И этот голос прозвучал, поскольку 27 февраля на первой странице «Янг Индия» напечатали редакционную статью Ганди «Когда меня арестуют». Дальше шел подробный анализ несправедливостей закона о соли. В следующем номере — санкции, предусмотренные этим законом. Доходы от соли, относительно небольшие, извлекались из пота бедняков и продукта, поставляемого природой, который в изобилии встречается на любом побережье Индии. Ганди решил нарушить этот закон. Это был поступок величайшего символического значения, как показали последующие события, однако на первый взгляд его было трудно объяснить. Солеварни и соляные копи были далеко, там, на побережье, и как вести сатьяграху с таких невероятных мест? «Внезапно простое слово “соль” превратилось в волшебное заклинание, наполнилось таинственной силой. Атаковать налог на соль, нарушить закон о соли. Мы были поражены и не вполне различали связь между борьбой за национальную независимость и солью, обыденным продуктом»[202]. Не понимал Неру и объявленных Ганди «одиннадцати пунктов» — списка социальных и политических реформ, — конечно, очень важных, но при чем тут они, когда речь идет о независимости?
Крошечному городку Данди неподалеку от Джалалпура, то есть в 450 километрах от ашрама Сабармати, откуда должны были выступить Ганди и его паломники, предстояло превратиться в символ освобождения.
Как обычно, Ганди предупредил вице-короля.
«Дорогой Друг, — написал он.
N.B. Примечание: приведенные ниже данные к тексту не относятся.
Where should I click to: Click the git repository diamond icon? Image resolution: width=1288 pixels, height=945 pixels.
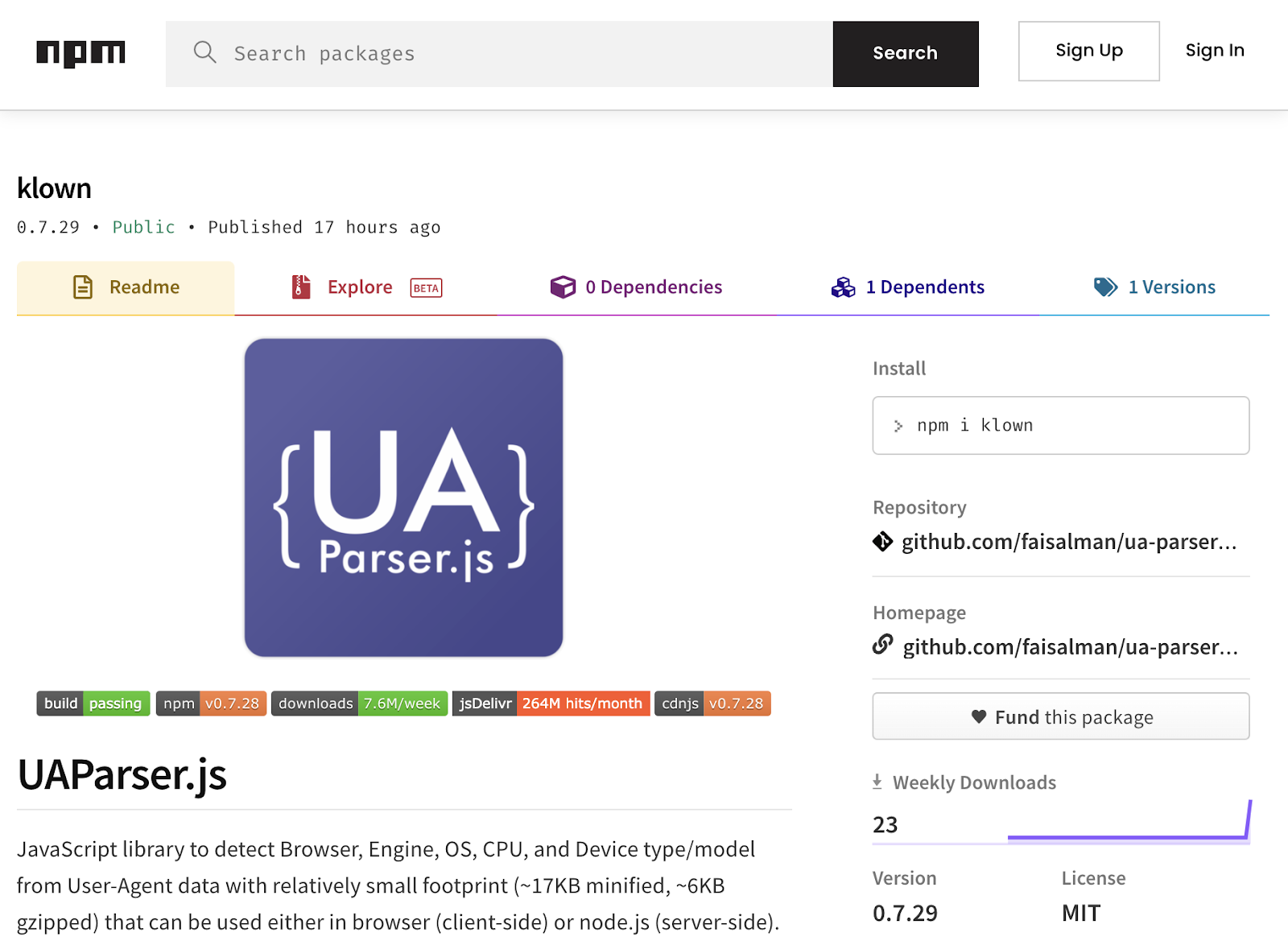(x=883, y=542)
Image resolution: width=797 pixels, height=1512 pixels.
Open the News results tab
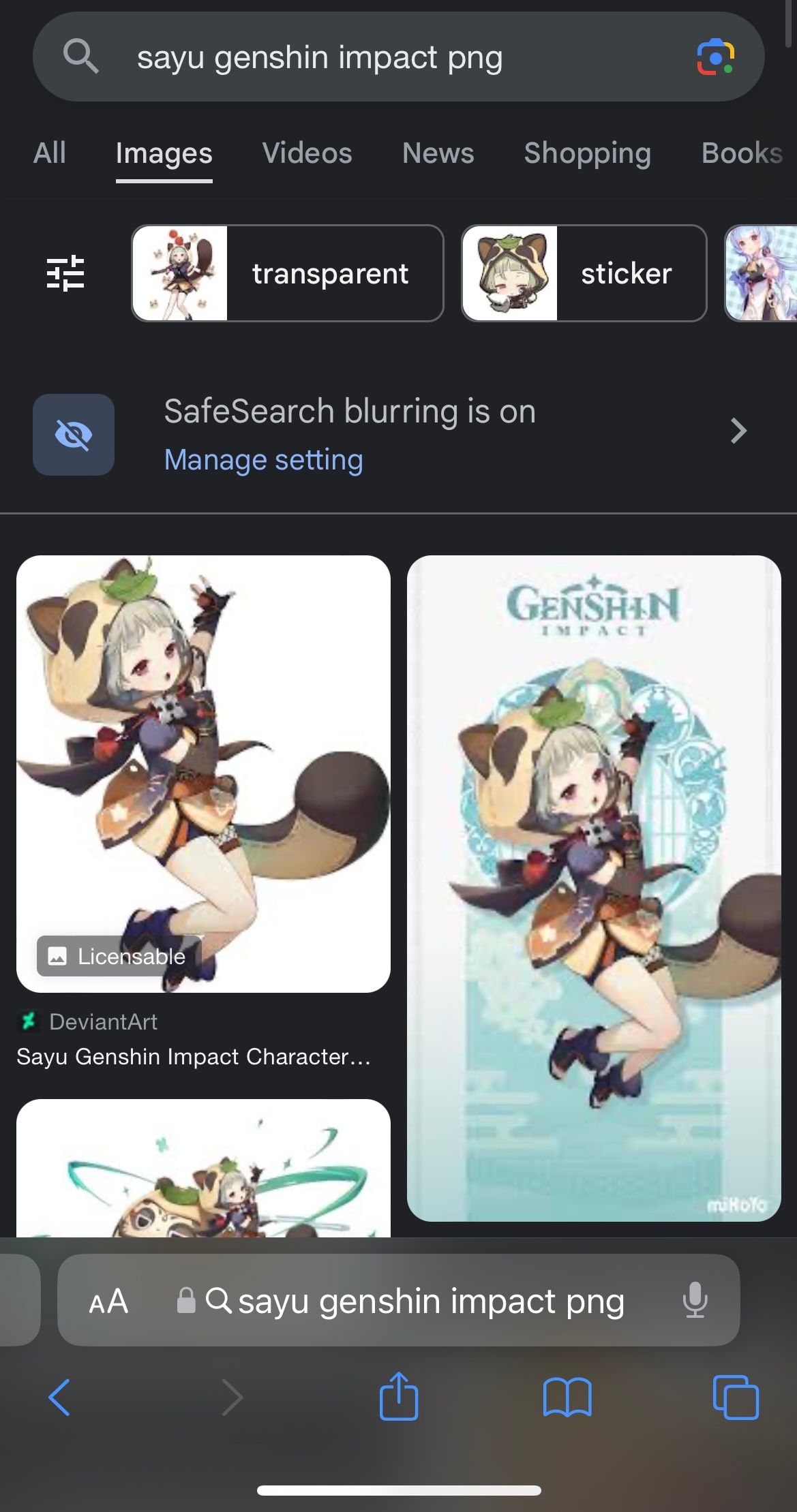pos(438,153)
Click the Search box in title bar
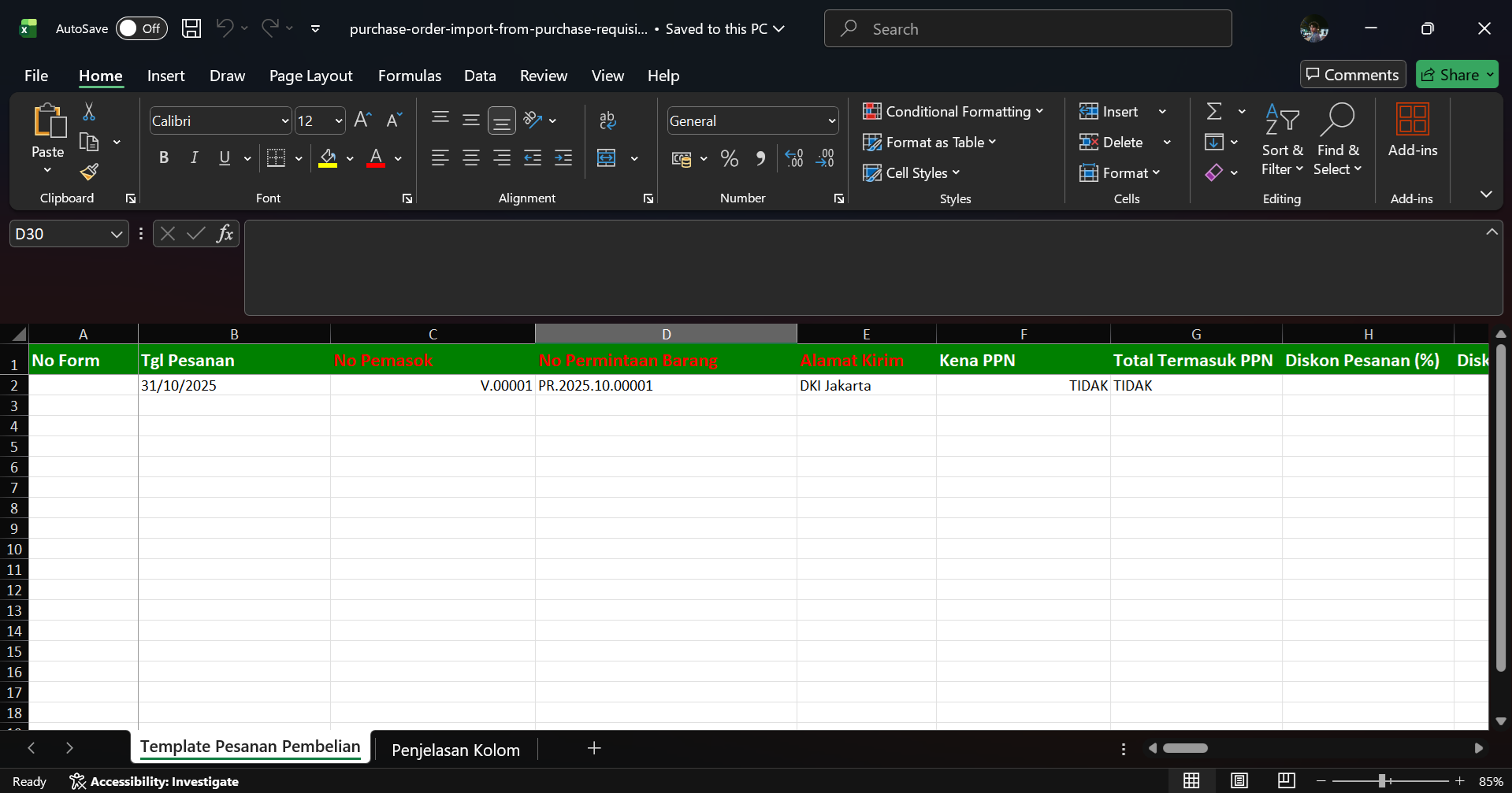 1027,29
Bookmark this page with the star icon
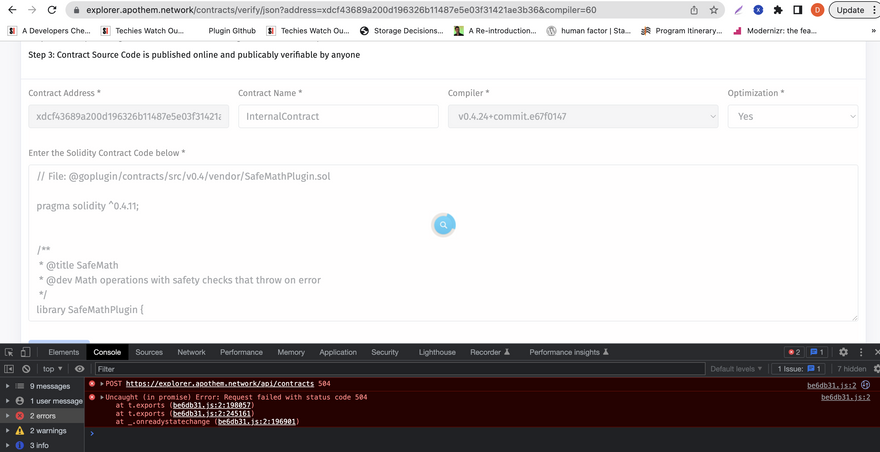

И для начала уверил в том, что его поступок вовсе не основан на ненависти: —… Я ни за что на свете не причиню зла живому существу, тем более человеку, даже если он сильно виноват передо мной и моими близкими… Поэтому я не хочу причинить ничего дурного ни одному англичанину или повредить его законным интересам в Индии».
Продолжал он откровенно: «Я считаю, что британское владычество — проклятие; но я не думаю, что англичане хуже любого другого народа на земле». Почему он так думает? Англия «довела до нищеты немую массу системой нарастающей эксплуатации, совершенно разорительной гражданской и военной администрацией, которой страна больше не в силах выносить. Политически она обратила нас в рабство. Она разрушила основы нашей культуры. Своей политикой разоружения она разложила нас морально…». Затем он перечислил самые вопиющие злоупотребления и заключил: «Британская система словно создана с единственной целью — задавить бедняков до смерти». Даже соль обложена налогом, а этот продукт необходим им еще больше, чем богачам, и именно они, бедняки, платят дороже всех. Как дотошный бухгалтер, Ганди напомнил вице-королю, что его жалованье как члена английской администрации более чем в пять тысяч раз превосходит средний доход индийца. Он не хочет его обидеть, поскольку слишком уважает его как человека, он знает, что вице-король не нуждается в жалованье, которое получает… Но систему, допускающую такие перекосы, следует сломать без рассуждений, поскольку сказанное о жалованье вице-короля относится ко всем чиновникам в целом.